Reefbrites LED is my choice.


----------



## mmatt (Feb 12, 2012)

notclear said:


> Reefbrites LED is my choice.


And you use that as a secondary source?


----------



## fesso clown (Nov 15, 2011)

I would suggest the exact same ting. Stick with your T5HO and add a Reefbrite XHOBule/royal blue strip or something similar to supplement. Have a look at Matt Dean's thread. POst number 31 here:
http://gtaaquaria.com/forum/showthread.php?t=20182&highlight=matt+dean's&page=4


----------



## notclear (Nov 5, 2011)

mmatt said:


> And you use that as a secondary source?


Yes, I have two regulars, one at the back and one in the front to supplement the Vertex Illumina.


----------



## mmatt (Feb 12, 2012)

fesso clown said:


> I would suggest the exact same ting. Stick with your T5HO and add a Reefbrite XHOBule/royal blue strip or something similar to supplement. Have a look at Matt Dean's thread. POst number 31 here:
> http://gtaaquaria.com/forum/showthread.php?t=20182&highlight=matt+dean's&page=4


That looks amazing. Wow. After a little research it's a little more then I would like to sped at the moment. Unless I can find one used.

Anyone have experience with this light?

http://www.drsfostersmith.com/product/prod_display.cfm?pcatid=24015


----------



## fesso clown (Nov 15, 2011)

*Diy ftw!*

You cab easily make your own. There are numerous threads on many different forums on how. I am not sure what the best place to order the LEDs from these days but when I made mine a few years ago I used a Rapid LED KIt. 
http://www.rapidled.com/dimmable-actinic-supplement-kits/

Google DIY LED supplement Reef.

https://www.google.ca/search?q=DIY+LED+supplement+Reef&oq=DIY+LED+supplement+Reef&aqs=chrome..69i57.478j0j4&sourceid=chrome&es_sm=119&ie=UTF-8


----------



## nc208082 (Jun 27, 2013)

Buildmyled.com is one of the top companies right now for supplemental led lighting.

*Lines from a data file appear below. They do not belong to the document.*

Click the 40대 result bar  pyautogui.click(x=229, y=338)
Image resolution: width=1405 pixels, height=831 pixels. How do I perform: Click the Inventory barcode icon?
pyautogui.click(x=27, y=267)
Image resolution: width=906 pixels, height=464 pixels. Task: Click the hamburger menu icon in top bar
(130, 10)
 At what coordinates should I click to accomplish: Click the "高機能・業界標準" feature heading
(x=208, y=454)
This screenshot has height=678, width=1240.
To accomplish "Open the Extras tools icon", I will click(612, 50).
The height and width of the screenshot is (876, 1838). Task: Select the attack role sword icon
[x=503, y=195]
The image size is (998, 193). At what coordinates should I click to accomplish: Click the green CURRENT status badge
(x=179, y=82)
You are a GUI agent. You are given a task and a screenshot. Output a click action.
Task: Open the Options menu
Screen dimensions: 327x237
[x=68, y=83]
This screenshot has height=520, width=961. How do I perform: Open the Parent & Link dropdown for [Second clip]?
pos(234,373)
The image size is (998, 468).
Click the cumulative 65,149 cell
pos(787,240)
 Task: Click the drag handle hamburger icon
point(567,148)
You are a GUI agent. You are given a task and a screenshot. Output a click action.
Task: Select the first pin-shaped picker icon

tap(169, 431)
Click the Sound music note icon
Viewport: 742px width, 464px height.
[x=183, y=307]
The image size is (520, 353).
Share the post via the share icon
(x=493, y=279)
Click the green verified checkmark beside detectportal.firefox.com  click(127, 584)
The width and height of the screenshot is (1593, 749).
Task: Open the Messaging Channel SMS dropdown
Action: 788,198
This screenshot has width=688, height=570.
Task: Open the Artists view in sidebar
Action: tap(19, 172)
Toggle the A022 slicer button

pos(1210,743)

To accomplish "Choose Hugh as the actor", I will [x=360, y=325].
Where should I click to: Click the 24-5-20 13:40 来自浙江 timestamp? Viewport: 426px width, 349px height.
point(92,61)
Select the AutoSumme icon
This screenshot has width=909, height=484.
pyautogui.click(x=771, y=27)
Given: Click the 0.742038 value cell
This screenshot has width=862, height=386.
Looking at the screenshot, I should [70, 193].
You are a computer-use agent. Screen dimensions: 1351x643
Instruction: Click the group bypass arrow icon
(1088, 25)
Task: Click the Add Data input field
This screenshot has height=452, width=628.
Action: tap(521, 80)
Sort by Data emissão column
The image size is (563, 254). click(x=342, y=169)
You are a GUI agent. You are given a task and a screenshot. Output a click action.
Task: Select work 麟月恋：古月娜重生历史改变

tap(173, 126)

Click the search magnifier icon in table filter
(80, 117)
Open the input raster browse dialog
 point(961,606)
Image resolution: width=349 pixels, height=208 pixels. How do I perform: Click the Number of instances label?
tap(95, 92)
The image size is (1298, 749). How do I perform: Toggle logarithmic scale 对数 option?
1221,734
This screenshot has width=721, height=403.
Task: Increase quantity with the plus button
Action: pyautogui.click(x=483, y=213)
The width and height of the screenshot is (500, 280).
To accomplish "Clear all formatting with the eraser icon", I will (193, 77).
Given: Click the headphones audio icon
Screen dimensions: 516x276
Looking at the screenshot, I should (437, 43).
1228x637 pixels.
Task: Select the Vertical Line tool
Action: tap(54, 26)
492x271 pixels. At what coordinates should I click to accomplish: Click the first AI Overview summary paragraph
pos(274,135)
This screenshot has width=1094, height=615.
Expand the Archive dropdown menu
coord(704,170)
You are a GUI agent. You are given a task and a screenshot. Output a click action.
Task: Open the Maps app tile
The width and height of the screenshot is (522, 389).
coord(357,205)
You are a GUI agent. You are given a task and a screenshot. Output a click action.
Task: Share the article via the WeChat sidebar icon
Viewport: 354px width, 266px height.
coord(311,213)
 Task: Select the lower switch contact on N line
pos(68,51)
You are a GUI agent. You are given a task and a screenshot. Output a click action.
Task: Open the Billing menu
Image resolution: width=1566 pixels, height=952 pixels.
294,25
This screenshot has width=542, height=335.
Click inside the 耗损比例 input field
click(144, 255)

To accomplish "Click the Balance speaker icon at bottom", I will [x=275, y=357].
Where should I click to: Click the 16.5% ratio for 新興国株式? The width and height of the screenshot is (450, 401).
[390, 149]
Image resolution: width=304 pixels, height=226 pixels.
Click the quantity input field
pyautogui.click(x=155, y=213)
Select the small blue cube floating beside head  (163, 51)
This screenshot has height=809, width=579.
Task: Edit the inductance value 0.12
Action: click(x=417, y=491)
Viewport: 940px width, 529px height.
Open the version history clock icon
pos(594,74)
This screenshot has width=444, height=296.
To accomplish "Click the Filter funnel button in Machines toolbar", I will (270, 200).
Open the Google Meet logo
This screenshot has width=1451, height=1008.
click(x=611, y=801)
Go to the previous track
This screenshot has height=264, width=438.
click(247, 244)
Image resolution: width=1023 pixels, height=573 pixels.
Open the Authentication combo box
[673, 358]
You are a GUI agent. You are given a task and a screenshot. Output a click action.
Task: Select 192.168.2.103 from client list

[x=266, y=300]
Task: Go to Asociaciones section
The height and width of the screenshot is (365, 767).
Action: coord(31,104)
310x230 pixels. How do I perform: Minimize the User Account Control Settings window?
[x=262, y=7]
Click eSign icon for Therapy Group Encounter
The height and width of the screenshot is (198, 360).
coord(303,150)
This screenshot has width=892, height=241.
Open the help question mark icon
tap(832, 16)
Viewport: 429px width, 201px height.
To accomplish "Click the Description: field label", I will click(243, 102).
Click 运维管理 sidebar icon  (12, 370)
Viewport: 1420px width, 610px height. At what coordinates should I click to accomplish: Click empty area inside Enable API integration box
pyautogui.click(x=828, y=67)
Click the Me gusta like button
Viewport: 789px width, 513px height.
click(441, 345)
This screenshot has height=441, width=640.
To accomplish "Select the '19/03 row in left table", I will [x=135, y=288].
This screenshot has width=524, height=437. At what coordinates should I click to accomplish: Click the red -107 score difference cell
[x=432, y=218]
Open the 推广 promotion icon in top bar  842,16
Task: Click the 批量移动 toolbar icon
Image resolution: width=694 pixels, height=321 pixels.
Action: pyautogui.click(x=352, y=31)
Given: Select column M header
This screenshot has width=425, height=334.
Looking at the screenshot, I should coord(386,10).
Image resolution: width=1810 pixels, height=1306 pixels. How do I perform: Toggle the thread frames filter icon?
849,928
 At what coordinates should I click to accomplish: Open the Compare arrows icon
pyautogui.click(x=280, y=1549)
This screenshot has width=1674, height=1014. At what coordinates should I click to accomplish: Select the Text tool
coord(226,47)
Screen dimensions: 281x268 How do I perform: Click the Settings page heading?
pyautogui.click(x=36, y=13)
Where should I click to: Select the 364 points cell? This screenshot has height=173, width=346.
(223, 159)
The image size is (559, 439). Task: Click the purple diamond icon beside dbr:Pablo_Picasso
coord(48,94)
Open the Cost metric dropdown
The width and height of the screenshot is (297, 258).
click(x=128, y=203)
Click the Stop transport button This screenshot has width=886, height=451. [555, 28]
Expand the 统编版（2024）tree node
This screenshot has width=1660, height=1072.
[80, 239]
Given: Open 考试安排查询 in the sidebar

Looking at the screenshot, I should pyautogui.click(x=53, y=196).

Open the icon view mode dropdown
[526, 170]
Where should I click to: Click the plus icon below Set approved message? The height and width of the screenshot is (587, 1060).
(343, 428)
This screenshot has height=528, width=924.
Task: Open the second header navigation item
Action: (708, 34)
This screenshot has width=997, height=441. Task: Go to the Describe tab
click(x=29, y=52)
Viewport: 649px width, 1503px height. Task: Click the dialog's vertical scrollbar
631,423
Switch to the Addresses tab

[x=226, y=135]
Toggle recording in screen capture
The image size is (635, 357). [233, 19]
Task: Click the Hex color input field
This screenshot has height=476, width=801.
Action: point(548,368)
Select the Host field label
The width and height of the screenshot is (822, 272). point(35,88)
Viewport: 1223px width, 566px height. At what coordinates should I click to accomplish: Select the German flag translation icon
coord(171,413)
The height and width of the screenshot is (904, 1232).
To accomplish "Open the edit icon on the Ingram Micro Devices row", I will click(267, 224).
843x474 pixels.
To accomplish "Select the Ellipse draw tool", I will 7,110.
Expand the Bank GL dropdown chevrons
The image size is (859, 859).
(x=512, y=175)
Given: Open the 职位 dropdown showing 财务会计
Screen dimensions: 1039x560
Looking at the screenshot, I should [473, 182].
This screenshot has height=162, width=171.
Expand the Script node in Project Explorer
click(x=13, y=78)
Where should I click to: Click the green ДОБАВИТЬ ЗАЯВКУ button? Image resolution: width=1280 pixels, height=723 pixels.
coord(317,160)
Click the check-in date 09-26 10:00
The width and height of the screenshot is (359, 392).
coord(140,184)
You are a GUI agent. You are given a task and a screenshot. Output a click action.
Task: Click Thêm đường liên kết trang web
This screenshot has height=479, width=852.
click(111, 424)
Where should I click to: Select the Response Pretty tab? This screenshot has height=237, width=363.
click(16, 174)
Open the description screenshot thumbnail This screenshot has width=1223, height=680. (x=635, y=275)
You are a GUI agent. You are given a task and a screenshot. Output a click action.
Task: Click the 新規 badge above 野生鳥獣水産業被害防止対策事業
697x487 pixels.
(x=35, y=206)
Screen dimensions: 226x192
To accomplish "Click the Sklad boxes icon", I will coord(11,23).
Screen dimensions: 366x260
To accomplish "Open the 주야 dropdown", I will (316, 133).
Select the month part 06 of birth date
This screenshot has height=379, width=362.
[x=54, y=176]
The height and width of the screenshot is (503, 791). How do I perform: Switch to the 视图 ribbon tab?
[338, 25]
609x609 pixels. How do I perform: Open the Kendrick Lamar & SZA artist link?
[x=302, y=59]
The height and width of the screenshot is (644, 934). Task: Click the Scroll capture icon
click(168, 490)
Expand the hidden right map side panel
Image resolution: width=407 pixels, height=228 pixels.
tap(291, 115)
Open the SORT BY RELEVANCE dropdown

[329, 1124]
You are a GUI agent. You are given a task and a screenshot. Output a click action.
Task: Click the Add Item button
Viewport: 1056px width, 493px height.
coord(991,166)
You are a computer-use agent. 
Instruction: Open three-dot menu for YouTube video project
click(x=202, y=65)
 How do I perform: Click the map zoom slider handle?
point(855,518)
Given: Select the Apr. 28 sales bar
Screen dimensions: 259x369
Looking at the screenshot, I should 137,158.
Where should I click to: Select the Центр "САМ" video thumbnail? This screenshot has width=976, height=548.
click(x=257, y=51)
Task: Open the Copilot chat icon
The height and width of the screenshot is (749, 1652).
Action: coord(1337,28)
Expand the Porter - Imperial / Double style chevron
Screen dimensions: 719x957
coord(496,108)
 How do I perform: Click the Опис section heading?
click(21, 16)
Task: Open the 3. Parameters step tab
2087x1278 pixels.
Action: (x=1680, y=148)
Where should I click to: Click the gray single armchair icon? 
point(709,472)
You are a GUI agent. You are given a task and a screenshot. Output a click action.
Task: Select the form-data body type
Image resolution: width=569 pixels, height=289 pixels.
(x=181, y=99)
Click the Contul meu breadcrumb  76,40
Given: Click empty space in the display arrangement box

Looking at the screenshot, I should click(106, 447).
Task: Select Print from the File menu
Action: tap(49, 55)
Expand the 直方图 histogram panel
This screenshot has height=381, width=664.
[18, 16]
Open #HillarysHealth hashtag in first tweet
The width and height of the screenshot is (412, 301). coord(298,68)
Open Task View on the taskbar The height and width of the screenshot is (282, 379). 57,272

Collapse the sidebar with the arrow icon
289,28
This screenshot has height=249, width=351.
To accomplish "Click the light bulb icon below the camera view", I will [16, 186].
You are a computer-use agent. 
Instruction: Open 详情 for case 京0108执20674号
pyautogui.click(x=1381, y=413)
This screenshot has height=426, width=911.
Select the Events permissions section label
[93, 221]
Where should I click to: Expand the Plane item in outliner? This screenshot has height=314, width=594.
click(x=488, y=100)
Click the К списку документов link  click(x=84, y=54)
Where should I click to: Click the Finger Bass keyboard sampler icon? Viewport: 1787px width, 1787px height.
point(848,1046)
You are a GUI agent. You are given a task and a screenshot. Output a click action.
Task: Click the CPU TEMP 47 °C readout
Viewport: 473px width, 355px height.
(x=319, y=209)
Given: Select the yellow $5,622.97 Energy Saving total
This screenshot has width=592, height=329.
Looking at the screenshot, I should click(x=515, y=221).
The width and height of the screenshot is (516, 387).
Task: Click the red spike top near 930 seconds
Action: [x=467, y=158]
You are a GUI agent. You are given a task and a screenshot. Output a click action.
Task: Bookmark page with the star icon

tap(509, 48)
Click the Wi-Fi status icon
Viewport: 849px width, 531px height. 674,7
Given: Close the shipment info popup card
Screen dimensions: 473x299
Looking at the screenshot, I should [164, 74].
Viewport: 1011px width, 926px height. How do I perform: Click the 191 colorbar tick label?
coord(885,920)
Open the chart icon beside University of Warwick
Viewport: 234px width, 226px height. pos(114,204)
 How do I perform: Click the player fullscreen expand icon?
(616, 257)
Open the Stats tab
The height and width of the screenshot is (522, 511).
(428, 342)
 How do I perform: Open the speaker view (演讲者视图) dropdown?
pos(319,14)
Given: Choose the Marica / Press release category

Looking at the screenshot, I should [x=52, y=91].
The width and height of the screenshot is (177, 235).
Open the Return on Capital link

You can choose custom spectrum or their pre done strips.


----------



## mmatt (Feb 12, 2012)

fesso clown said:


> You cab easily make your own. There are numerous threads on many different forums on how. I am not sure what the best place to order the LEDs from these days but when I made mine a few years ago I used a Rapid LED KIt.
> http://www.rapidled.com/dimmable-actinic-supplement-kits/
> 
> Google DIY LED supplement Reef.
> ...


As much as I would totally consider building my own I have to come up with a Christmas gift or two. At this time of year I get in trouble for just going out and buying things. Lol. That's a habit of mine. Lol.


----------